WHAT YOU HAVE TO DO =
For each line in the records that contains "computer", make a copy.

____

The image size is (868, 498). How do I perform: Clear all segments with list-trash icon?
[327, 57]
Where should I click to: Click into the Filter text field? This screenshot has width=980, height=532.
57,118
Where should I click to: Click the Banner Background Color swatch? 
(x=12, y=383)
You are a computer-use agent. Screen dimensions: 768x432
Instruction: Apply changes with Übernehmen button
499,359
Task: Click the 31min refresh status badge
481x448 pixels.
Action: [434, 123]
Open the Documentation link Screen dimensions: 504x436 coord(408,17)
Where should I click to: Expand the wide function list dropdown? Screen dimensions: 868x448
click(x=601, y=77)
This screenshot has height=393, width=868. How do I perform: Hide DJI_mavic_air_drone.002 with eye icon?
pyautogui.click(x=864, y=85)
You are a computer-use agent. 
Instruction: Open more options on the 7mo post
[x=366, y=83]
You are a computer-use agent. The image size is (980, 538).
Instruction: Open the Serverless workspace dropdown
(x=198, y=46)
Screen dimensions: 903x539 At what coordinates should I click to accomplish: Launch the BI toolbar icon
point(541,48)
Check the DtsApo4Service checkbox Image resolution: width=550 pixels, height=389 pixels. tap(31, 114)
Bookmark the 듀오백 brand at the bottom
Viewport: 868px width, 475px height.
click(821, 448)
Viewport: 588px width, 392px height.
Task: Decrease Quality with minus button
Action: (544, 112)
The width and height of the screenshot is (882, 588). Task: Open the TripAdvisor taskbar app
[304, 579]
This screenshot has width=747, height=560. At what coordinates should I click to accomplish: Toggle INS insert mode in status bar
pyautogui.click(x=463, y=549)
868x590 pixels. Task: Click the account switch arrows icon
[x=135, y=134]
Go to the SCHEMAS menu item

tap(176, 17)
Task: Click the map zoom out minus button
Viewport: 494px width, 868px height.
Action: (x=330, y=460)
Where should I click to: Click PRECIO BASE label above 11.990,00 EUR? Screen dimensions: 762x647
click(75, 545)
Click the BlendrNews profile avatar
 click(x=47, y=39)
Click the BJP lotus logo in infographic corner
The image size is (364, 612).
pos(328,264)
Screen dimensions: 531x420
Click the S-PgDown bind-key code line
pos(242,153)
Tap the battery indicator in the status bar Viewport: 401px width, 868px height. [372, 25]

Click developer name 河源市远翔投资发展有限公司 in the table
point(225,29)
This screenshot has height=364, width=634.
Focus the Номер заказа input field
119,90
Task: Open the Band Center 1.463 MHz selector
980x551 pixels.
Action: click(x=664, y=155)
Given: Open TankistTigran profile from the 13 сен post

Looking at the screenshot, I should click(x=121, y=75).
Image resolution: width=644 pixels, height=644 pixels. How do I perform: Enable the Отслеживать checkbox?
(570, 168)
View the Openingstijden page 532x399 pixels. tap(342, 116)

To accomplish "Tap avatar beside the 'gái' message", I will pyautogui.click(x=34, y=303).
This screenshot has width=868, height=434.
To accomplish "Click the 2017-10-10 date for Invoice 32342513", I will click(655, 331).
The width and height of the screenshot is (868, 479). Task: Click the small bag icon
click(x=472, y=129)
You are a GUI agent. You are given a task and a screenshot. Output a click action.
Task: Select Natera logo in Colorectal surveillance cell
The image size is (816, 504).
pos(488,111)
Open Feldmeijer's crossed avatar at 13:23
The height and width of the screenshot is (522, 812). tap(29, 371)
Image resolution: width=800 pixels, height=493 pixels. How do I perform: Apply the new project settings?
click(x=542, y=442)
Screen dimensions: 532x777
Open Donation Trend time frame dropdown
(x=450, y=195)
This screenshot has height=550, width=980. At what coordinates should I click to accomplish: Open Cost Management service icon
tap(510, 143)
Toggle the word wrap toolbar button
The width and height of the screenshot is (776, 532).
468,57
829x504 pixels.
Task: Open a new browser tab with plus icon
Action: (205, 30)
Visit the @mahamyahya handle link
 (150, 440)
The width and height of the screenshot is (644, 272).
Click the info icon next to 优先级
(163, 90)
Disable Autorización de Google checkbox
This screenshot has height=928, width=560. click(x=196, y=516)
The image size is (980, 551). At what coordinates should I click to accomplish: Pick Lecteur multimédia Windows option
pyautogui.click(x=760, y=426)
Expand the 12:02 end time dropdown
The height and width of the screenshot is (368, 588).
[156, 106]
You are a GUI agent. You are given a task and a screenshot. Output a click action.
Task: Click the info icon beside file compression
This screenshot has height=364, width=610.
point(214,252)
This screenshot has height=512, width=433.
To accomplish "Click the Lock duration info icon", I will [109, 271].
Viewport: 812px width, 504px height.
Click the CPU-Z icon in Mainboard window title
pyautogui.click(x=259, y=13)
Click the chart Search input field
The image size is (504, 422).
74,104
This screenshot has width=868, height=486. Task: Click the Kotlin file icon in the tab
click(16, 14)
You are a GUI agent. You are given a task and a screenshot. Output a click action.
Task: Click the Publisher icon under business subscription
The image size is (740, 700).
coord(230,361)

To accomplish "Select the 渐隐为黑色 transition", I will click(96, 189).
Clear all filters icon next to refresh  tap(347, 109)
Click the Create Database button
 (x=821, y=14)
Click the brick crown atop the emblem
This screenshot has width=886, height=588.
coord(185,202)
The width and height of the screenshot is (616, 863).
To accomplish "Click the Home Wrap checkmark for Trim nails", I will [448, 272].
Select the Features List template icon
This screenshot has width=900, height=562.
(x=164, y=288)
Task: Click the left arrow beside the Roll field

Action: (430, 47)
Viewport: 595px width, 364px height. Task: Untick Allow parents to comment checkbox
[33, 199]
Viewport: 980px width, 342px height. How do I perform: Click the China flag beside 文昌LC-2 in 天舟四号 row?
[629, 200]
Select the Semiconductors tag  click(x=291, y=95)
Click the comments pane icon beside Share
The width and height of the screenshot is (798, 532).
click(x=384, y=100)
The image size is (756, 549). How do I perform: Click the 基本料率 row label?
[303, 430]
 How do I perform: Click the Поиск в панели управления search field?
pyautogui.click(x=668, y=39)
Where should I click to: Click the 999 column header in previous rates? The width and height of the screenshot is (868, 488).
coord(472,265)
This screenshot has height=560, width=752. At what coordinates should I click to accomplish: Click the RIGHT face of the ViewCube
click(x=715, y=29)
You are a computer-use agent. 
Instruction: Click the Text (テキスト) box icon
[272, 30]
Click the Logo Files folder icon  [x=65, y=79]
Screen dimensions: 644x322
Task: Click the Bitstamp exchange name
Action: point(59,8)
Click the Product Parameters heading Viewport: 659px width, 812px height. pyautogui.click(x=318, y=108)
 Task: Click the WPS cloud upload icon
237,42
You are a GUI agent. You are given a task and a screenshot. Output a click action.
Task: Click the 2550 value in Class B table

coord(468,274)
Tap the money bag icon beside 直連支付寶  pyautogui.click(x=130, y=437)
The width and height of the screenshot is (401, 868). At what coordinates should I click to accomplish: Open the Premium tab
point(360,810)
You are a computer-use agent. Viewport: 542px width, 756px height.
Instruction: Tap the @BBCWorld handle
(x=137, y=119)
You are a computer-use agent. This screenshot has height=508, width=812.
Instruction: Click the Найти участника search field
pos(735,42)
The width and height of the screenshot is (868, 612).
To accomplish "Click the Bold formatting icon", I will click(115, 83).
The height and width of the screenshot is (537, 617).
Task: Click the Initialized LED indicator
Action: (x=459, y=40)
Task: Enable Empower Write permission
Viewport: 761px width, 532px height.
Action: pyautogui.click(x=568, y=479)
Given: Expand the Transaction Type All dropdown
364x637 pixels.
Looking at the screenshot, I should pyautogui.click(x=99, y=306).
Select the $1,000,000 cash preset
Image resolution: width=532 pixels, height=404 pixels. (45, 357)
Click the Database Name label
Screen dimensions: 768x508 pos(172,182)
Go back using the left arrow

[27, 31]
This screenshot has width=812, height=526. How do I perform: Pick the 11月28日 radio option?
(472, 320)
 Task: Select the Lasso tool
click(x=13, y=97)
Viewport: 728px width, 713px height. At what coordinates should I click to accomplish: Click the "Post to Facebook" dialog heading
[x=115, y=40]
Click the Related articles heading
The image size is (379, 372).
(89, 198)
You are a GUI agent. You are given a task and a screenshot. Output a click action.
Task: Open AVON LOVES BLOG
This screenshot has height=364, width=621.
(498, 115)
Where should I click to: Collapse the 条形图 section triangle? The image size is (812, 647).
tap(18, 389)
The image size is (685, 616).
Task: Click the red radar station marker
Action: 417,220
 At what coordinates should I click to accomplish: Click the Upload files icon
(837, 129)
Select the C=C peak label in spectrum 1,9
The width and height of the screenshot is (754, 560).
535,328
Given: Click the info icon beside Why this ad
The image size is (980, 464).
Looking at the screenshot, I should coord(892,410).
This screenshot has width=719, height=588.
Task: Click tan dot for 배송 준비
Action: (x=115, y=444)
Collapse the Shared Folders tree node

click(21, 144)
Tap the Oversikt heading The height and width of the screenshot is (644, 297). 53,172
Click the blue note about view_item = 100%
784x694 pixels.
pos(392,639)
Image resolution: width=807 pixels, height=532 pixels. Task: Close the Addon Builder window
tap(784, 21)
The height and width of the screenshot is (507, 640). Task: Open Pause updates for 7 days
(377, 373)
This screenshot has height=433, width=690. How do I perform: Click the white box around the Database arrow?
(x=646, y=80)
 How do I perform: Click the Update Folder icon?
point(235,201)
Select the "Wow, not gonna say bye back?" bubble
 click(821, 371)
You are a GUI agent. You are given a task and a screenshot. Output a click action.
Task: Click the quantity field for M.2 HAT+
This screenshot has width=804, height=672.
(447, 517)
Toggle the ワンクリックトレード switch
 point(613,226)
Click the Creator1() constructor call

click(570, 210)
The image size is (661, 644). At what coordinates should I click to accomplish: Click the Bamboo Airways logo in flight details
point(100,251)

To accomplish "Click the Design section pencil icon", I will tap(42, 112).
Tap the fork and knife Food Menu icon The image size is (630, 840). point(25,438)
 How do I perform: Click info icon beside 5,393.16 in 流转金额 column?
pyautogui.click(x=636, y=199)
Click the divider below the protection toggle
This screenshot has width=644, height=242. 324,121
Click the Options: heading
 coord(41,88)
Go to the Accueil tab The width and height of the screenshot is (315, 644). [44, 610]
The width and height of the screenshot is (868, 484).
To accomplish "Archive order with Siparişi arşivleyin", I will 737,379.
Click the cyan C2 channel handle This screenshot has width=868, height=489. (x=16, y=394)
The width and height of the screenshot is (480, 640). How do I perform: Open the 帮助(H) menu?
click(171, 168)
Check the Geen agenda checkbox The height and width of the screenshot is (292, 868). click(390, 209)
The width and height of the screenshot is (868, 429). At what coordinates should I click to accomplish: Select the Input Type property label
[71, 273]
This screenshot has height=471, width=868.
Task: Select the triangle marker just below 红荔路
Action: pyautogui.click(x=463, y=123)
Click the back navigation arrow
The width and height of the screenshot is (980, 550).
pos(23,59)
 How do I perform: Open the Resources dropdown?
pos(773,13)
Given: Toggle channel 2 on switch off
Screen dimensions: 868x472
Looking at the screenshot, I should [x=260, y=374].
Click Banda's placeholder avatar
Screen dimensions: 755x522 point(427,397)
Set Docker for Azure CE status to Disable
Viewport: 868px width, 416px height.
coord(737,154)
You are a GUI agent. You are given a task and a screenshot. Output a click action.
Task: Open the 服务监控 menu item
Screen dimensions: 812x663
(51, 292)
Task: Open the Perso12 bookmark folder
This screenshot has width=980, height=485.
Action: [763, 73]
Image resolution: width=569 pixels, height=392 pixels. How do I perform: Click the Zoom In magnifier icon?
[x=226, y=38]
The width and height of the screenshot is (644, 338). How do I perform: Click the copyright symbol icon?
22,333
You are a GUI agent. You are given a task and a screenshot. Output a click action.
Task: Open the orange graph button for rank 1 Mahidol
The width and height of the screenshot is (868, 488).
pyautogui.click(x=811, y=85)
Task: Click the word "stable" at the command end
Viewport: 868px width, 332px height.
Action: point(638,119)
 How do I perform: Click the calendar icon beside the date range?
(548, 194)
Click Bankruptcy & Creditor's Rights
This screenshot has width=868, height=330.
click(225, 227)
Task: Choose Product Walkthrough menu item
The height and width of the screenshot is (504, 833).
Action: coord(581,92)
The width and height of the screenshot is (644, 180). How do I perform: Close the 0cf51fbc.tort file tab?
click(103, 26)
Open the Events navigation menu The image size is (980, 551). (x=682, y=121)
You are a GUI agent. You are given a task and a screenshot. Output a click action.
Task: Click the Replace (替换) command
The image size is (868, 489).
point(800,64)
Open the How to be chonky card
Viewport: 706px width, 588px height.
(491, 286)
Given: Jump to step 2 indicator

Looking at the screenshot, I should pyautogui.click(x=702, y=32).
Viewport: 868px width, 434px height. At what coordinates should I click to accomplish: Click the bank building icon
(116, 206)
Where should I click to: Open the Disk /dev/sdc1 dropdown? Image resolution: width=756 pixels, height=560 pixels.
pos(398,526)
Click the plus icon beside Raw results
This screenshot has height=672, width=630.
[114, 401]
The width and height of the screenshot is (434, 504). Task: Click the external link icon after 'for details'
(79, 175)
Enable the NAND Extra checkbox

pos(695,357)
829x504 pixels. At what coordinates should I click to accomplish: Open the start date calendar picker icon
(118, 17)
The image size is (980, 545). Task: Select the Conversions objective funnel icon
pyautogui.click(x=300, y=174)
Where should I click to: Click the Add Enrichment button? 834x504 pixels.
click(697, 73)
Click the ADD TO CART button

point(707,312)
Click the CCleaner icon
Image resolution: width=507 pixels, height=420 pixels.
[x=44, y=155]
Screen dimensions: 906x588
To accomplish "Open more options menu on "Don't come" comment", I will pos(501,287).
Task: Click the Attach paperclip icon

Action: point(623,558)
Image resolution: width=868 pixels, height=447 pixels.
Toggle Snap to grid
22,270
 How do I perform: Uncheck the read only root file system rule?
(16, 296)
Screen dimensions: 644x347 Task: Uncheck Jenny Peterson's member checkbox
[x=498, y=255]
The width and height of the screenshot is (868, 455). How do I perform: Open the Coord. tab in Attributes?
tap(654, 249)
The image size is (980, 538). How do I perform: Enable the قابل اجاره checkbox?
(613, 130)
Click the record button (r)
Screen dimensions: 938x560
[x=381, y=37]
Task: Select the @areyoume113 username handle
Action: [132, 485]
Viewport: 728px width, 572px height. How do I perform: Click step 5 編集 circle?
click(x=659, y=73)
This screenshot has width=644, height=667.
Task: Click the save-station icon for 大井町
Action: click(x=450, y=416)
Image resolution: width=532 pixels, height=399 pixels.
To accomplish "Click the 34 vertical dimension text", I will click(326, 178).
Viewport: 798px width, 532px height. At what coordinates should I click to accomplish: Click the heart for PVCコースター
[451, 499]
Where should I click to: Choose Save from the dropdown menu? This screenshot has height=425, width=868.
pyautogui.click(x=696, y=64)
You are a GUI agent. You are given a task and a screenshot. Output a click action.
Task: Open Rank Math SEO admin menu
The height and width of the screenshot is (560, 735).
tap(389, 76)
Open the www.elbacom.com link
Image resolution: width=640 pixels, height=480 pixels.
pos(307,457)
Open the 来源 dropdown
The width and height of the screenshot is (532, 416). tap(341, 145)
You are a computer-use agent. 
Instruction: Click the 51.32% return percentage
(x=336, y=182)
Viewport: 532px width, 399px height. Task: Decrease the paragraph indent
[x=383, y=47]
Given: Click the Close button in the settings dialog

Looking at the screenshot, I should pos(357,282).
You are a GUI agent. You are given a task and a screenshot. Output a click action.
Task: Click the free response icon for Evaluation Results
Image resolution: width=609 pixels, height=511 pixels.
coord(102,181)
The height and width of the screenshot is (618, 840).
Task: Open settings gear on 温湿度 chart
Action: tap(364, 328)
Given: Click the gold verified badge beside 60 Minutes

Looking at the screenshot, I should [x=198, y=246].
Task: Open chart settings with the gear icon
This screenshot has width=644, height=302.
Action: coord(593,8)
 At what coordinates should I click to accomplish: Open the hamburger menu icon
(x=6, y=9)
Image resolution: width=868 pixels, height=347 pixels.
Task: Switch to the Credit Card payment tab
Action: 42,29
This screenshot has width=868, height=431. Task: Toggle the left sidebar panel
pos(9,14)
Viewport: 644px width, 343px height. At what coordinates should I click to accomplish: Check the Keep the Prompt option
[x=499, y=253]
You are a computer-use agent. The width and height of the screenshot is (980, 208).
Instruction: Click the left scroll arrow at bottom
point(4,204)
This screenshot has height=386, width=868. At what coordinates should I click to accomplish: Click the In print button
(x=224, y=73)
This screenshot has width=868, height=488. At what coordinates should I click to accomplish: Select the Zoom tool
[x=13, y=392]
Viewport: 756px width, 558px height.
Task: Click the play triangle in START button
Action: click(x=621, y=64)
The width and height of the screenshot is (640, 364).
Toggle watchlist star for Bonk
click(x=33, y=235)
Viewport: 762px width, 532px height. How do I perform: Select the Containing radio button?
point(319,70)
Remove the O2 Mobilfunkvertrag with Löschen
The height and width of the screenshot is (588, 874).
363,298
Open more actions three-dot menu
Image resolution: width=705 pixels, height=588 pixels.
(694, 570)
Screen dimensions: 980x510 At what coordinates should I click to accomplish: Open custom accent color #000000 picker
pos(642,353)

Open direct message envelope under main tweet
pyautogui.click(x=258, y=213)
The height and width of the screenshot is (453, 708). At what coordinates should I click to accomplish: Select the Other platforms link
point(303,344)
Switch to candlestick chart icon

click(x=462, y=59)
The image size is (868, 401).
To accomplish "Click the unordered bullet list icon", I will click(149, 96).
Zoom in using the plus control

____

TASK ANSWER =
You are a computer-use agent. Screen dimensions: 768x432
You are a computer-use agent. 
You are a computer-use agent. The image size is (980, 538).
You are a computer-use agent. 
You are a computer-use agent. Viewport: 542px width, 756px height.
You are a computer-use agent. This screenshot has height=508, width=812.
You are a computer-use agent. 
You are a computer-use agent. The width and height of the screenshot is (980, 208).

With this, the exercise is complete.